I read a few #nurture1314 posts last year, and I’ve read a few #nurture1415 posts this year. I apologise for not having read more, and I have no right to expect that anyone will read this; but for those that do, as per >this< post by @ChocoTzar, here are my five positives from 2014, and my five hopes for 2015 (and, along the way, the reasons why I haven’t read more posts).
Positives from 2014
- My wife and I celebrated our seventh wedding anniversary. When 42% of UK marriages end in divorce, I remain a man with a hinterland. I don’t need to explain this point. do I?

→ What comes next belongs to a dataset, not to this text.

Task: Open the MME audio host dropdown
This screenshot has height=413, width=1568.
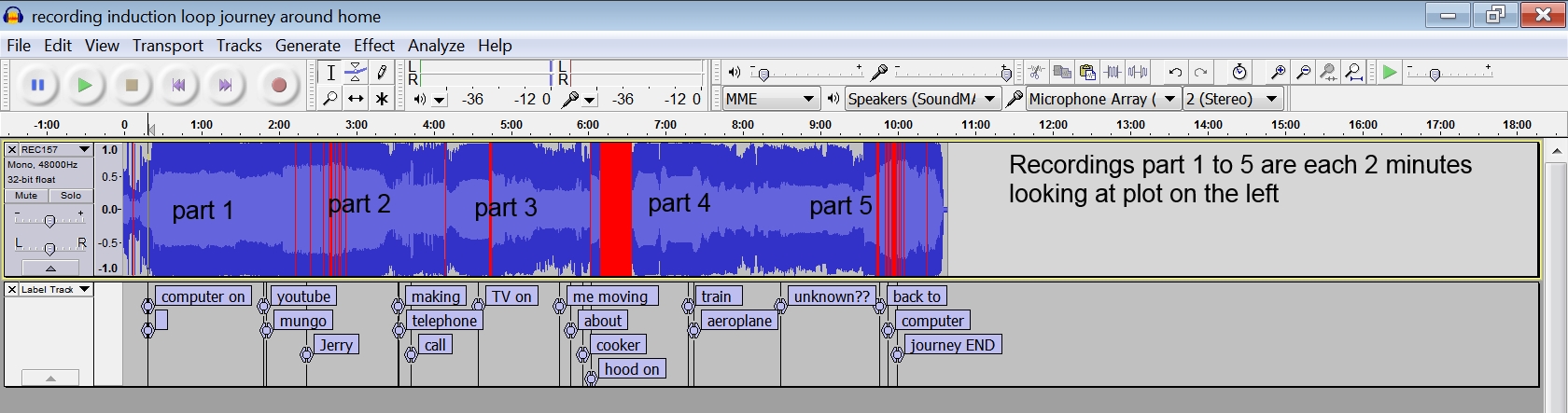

- My middle son started full-time education and, like for his older brother, I was there to take him to school on his first day. His first few weeks were difficult – my wife actually started to dread going to school, in a “What’s he done today?” sort of way. Having an August birthday, he’s the youngest in his class, and I think (despite having had no problems with two days a week at nursery for the past couple of years) he suffered from a bit of separation anxiety. However, at his teacher’s suggestion, he’s started taking his teddy to school with him, and that genuinely seems to have made a world of difference, to the extent that his teacher told us that he was the best behaved at their Christmas party.
- I continue, as per Dylan Wiliam’s exhortation, to work at improving as a teacher. I feel more confident than ever at explaining, modelling, questioning, using summative and formative assessment, giving effective feedback, and generally finding that balance between teaching content and teaching the skills that make use of that content. My GCSE results this year were the best ever for one of my classes – I’m obviously doing something right.
- I remain part of the school’s research and development team, working with two colleagues to research Growth Mindset and how it can be implemented and embedded across the school. Most of my recent posts reflect this research. Our contracts were extended through to the end of this school year; as part of which, I have co-presented my first ever whole-school INSET session. Having spent four years (2003-2007) completing a PhD, it’s fair to say that I’ve well and truly got the research bug again.
- I have also, as of this month, become the de facto Subject Leader for GCSE Leisure and Tourism. I say ‘de facto’ – although my brief was to develop guidance materials for staff (and students) completing controlled assessments, I was also very quickly given the responsibility of organising a field trip for January so, until anybody tells me any differently, I can now claim to be a Head of Department. This has made me think about the kind of leader that I hope to be which, in turn, led me to discover >this< TED Talk by Simon Sinek on the difference between authority and leadership. I’ve also read his book, Leaders Eat Last. This has very quickly become something of a mantra for me, and will be central to everything that I do in 2015.
Hopes for 2015
- Spend more time with my family. At present, I leave the house before anybody else is awake, and get home somewhere between 5pm and 5:30pm. My children go to bed at 7pm – that means I see them for about an hour and a half per day during the week. In addition, I’ve worked every day this holiday, with the exception of Christmas Day and Boxing Day. To be fair, I’ve been working on contributing schemes of work to a new KS3 curriculum as part of my planning allocation, and on developing the aforementioned guidance materials for staff involved in teaching the GCSE Leisure and Tourism course, which are one-off jobs that will only need minor improvements in future years, but still… I’d like to be able to watch my children grow up without it being over the top of a laptop screen.
- Move house. We’ll be staying in the same town (Newark-on-Trent, in case you’re interested), because house prices are lower than where my parents-in-law live (Midlothian, in case you’re still interested); but, having lived in the same house for over 30 years (my mum died in 1987, and my dad died in 2004, so my sister and I inherited our house; my wife then bought my sister’s share and moved in with me, while my sister moved out with her now-husband), I’m still a little bit daunted by the logistics of it all.
- Become a Chartered Geography Teacher. I’ve had the idea to become a CGeog (Teacher) for a couple of years now, but I wrote it into this year’s PIP and I have written about half of the Professional Self Evaluation Report that is required as part of the application process. Early next year, I’ll need to contact the RGS-IBG to give me a bit of guidance on the application process. (Obviously, I’ll also see if any of the #geographyteacher Twitter community can offer any advice!) Once accredited, I will need to demonstrate a commitment to subject-specific CPD, which might just be the impetus I need to finally attend the Geographical Association Annual Conference in April, which I’ve not done before, despite being a Geography teacher for 8 years.
- I’ve started writing up my research and development work as a book, provisionally entitled Growth Mindset Teaching. It’s only 3,500 words long at present, I’d like to have finished a first draft of it by the end of 2015.
- My dream is to be a professional writer. Increasingly, I realise that the combination of working as a teacher and being married with three children is not especially conducive to writing in your spare time. However, I do have somewhere in the region of 15,000 words of a novel on my external hard drive, and my much of what I’ve read and watched this year has been chosen because it has something in common with what I hope the finished novel will be like, and has therefore helped me to plan the rest of the novel in my mind. It won’t be finished by the end of 2015, but I’d like one of next year’s Nurture hopes to be to finish it by the end of 2016.